## GIVEN EXERCISE
Write the next part of the passage below on student motivation and teaching, picking up right after its last sentence.

--- BEGIN TEXT ---

A student’s learning behaviour is generally shaped by a combination of extrinsic and intrinsic motivation. I am not suggesting to any teacher that extrinsic motivational strategies should be discarded altogether. I use them myself, and sometimes they really do the trick. What I am suggesting, is that once we know more about intrinsic motivation, we can consciously deploy strategies that use this form of motivation to shape learning behaviour. Throughout this book we shall be examining the nature of and the possibilities inherent in intrinsic motivation.
This book deals with four main themes:
■ The relation between motivation and meaningful learning
■ Characteristics necessary in the motivational teacher
■ Strategies to create learning activities based on intrinsic motivation, and
■ The way that grading affects the motivation of students, and how a portfolio system avoids these pitfalls.
The principles put forward here apply to all learners, in all fields of study, from pre-schoolers to postgraduates.
In this, the first revision of this text, I have added more anecdotal material from my teaching experience during the last two years. I have also been more specific about the way in which a portfolio system should be used, and the reasons why it is being used inappropriately in some educational agencies.

--- END TEXT ---
--- BEGIN PROVIDED DATA ---

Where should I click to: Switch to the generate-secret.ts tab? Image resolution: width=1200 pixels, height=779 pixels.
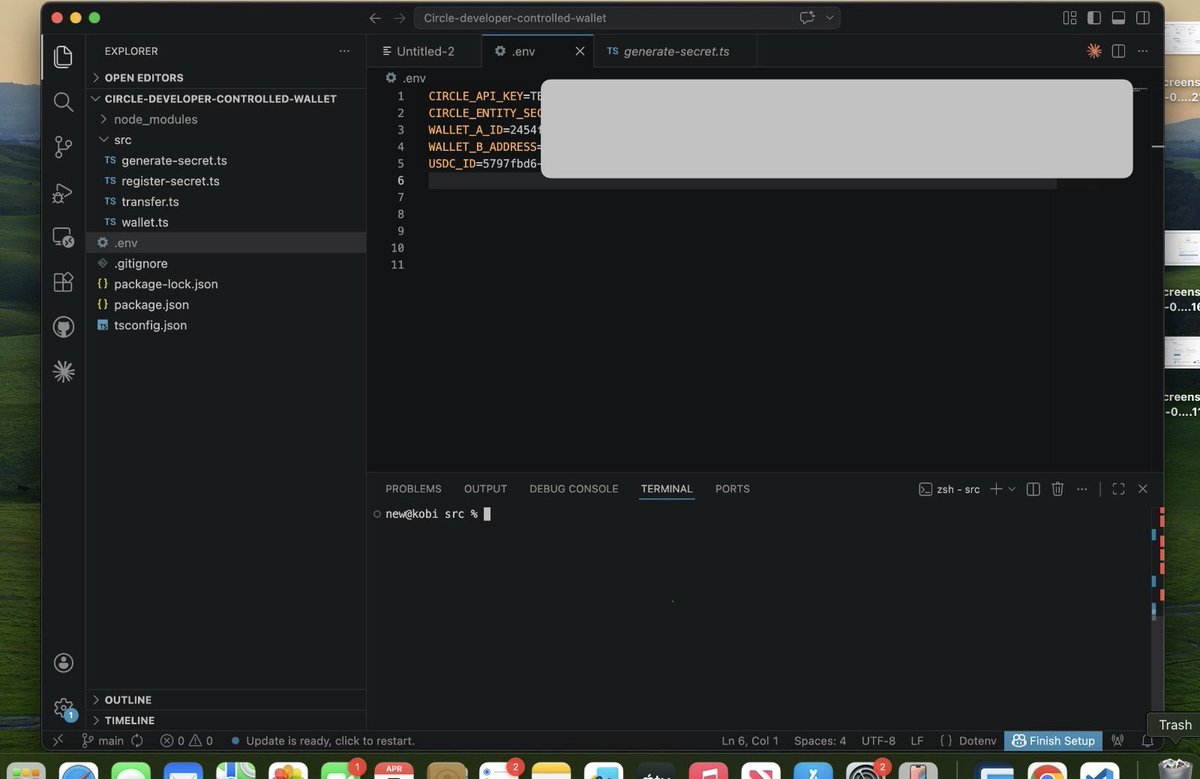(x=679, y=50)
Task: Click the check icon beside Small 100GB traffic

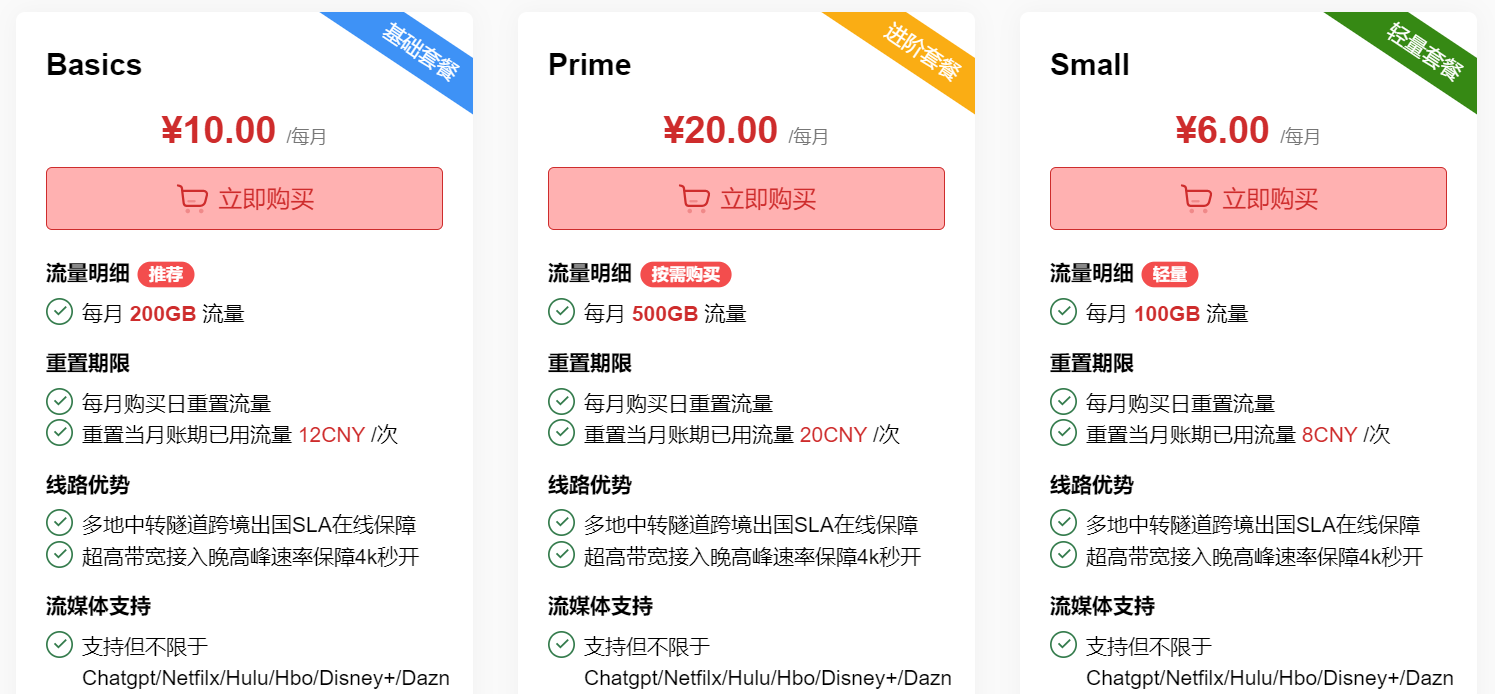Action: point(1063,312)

--- END PROVIDED DATA ---

## RESPONSE TO THE TASK
Acknowledgements
This book is based on experience, and on my observation of the processes of teaching and learning, which have fascinated me since I was a pupil in school. Almost all of the many teachers and learners I have encountered have contributed to that experience. Some have helped me to gain insights by doing the right thing, others by doing the wrong thing. Some have known they were engaging with me in the exploration of better ways to teach. Others were unaware of doing so. I am grateful to them all.
Over the years I have been privileged to know many fine teachers whose efforts, integrity and enthusiasm have been an inspiration to me. Some of them do wonders, despite the imperfect systems within which they have to work. Some are not even particularly popular, until their students realise, years later, how much they learnt from those people.
These exemplary teachers are too numerous to list here. I wish I could, truly, because they have done so much toward the development of the ideas contained in this book. I have acknowledged a few of them by name in the text, in cases where they were responsible for originating particularly memorable techniques or principles, or where they furnished me with first-hand anecdotes to use.
As an exception, I would like to acknowledge one teacher in particular, for awakening in me, at the age of 13, the realisation that a teacher could get the best out of a pupil, if only he knew how. This was my high school geography teacher, Dawid Botha, long since departed from this world. May he rest with a smile in his ever-twinkling eyes. He fanned the fire in mine.
For reading my manuscript, and helping to shape it by their astute questions, suggestions, and enthusiasm, my grateful thanks to Gary Cunningham, Philomena Pastoll-Ward, and my ex-colleague and long-term friend Professor Gyorgy Jaros.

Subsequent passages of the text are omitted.